The most hyped areas of cloud computing include cloud native development, the use of artificial intelligence and machine learning, big data, and other areas of cloud deployments that people enjoy discussing when they talk about the future of cloud. In contrast, CloudOps (cloud operations – the management of a complex cloud deployment) is a topic that rarely gets that kind of attention.
Enterprises that didn’t pay much attention to CloudOps are now running into a wall as they deploy more applications and data stores to the cloud. This includes net-new cloud native applications as well as lift-and-shift applications.
The Two Main Challenges: Where We’re Failing
The difficulty with CloudOps comes from two different directions, which feed into one another:
Growing Complexity
First, complexity slows or stops cloud-based workload deployments and operations. Informally, this is called the “complexity wall.” This is the result of several years of rapid movement to public cloud providers, including multicloud.
The problem is that movement typically took place without regard for the use of common services such as security and monitoring systems. Everyone provisioned whatever they thought was best-of-breed for their solution. So the number of technology stakes grew to a point that no enterprise can pay for the number of skills and tooling needed to operate these systems. In other words, the amount of complexity made them too costly and too risky to operate in their current state.
Consider this report entitled Bridging the Cloud Transformation Gap that evaluates the findings of Aptum’s Global Cloud Impact Study. Some 62 percent of respondents cited complexity and abundance of choice as a hindrance when planning a digital transformation that leverages cloud.
Lack of Planning
Second, CloudOps should have specific planning in place before the migrations and development take place. The typical enterprise moves to the cloud with no idea as to how they will operate those applications and handle the data once they are there. The lack of planning also causes too much complexity due to a lack of ongoing coordination.
Part of the solution is simple: Add planning as part of the process to move to or build on the cloud. You also need to create standard procedures about how things should operate, and design net-new and migrated systems in ways that result in better operations. This means building things such as management APIs that include more self-reporting data from the cloud-based systems, bespoke for CloudOps.
Also see: The New Focus on CloudOps: How Enterprise Cloud Migration Can Succeed
Trends Affecting the Future of CloudOps
Some of the more progressive enterprise pioneers who are moving to or building on clouds are just now hitting the complexity wall. Most enterprises with workload migrations below 20 percent do not yet understand that this limitation exists.
However, the cloud operations tool market has seen a steady rise in interest with CloudOps-related tools. These tools include cloud management and monitoring, AIOps (AI operations), FinOps (financial operations), and API and resource governance.
Moreover, there is more focus on CloudOps-related skills that include those who can operate the tools we just listed. But more important are those expert staffers who understand how to create and implement operations models (ops models), including the proper configuration of technologies and humans for the most cost efficiency and lowest risk. There are still too many open CloudOps positions chasing too few candidates, and this will likely get worse in 2022 and 2023.

════════

#### STATED GOAL A
From the CloudOps article, extract the passage between "Consider this report" and "that leverages cloud.", inclusive, copying it word for word.
The entries that follow have no connection to the CloudOps article.

#### LISTING

════════

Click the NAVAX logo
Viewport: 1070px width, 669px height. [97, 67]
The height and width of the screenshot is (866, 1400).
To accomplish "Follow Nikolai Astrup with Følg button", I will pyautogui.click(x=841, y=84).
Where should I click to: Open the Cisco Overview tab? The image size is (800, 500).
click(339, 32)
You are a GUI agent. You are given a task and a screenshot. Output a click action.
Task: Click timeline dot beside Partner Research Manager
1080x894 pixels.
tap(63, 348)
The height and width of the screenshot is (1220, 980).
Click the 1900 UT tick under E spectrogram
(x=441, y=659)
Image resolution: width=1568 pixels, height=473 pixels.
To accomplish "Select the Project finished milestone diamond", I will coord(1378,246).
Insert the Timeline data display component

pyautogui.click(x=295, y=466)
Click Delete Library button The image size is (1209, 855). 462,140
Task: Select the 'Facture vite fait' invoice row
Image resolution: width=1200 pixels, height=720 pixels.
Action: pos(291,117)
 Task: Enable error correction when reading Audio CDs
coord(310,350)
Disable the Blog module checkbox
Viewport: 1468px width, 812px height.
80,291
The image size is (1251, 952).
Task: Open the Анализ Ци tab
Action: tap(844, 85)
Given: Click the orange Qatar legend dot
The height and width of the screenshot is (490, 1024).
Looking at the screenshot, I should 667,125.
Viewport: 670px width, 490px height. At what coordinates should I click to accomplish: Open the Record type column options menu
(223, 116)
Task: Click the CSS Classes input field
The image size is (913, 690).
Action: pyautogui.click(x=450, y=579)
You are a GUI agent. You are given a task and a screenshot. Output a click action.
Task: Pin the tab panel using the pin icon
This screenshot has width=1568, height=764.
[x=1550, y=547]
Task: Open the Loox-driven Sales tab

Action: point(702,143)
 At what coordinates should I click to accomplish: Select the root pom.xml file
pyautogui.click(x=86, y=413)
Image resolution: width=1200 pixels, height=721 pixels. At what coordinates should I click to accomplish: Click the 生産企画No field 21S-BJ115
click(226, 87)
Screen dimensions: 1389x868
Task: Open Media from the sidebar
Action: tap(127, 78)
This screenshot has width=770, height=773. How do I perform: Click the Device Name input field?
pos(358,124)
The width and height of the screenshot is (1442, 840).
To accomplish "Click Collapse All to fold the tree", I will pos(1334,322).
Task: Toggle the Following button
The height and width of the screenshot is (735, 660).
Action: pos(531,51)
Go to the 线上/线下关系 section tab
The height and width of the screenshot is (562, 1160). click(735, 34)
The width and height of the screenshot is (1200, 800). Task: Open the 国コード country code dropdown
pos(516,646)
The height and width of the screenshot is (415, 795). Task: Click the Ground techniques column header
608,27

════════

#### STATED GOAL B
Put only the entry lines between the lines holding "The height and width of the screenshot is (1220, 980)." and "The height and width of the screenshot is (562, 1160).", inclusive, into a JSON list of strings, one string per line, leaving out blank lines.

#### CORRECT RESPONSE A
Consider this report entitled Bridging the Cloud Transformation Gap that evaluates the findings of Aptum’s Global Cloud Impact Study. Some 62 percent of respondents cited complexity and abundance of choice as a hindrance when planning a digital transformation that leverages cloud.

#### CORRECT RESPONSE B
[
  "The height and width of the screenshot is (1220, 980).",
  "Click the 1900 UT tick under E spectrogram",
  "(x=441, y=659)",
  "Image resolution: width=1568 pixels, height=473 pixels.",
  "To accomplish \"Select the Project finished milestone diamond\", I will coord(1378,246).",
  "Insert the Timeline data display component",
  "pyautogui.click(x=295, y=466)",
  "Click Delete Library button The image size is (1209, 855). 462,140",
  "Task: Select the 'Facture vite fait' invoice row",
  "Image resolution: width=1200 pixels, height=720 pixels.",
  "Action: pos(291,117)",
  " Task: Enable error correction when reading Audio CDs",
  "coord(310,350)",
  "Disable the Blog module checkbox",
  "Viewport: 1468px width, 812px height.",
  "80,291",
  "The image size is (1251, 952).",
  "Task: Open the Анализ Ци tab",
  "Action: tap(844, 85)",
  "Given: Click the orange Qatar legend dot",
  "The height and width of the screenshot is (490, 1024).",
  "Looking at the screenshot, I should 667,125.",
  "Viewport: 670px width, 490px height. At what coordinates should I click to accomplish: Open the Record type column options menu",
  "(223, 116)",
  "Task: Click the CSS Classes input field",
  "The image size is (913, 690).",
  "Action: pyautogui.click(x=450, y=579)",
  "You are a GUI agent. You are given a task and a screenshot. Output a click action.",
  "Task: Pin the tab panel using the pin icon",
  "This screenshot has width=1568, height=764.",
  "[x=1550, y=547]",
  "Task: Open the Loox-driven Sales tab",
  "Action: point(702,143)",
  " At what coordinates should I click to accomplish: Select the root pom.xml file",
  "pyautogui.click(x=86, y=413)",
  "Image resolution: width=1200 pixels, height=721 pixels. At what coordinates should I click to accomplish: Click the 生産企画No field 21S-BJ115",
  "click(226, 87)",
  "Screen dimensions: 1389x868",
  "Task: Open Media from the sidebar",
  "Action: tap(127, 78)",
  "This screenshot has width=770, height=773. How do I perform: Click the Device Name input field?",
  "pos(358,124)",
  "The width and height of the screenshot is (1442, 840).",
  "To accomplish \"Click Collapse All to fold the tree\", I will pos(1334,322).",
  "Task: Toggle the Following button",
  "The height and width of the screenshot is (735, 660).",
  "Action: pos(531,51)",
  "Go to the 线上/线下关系 section tab",
  "The height and width of the screenshot is (562, 1160). click(735, 34)"
]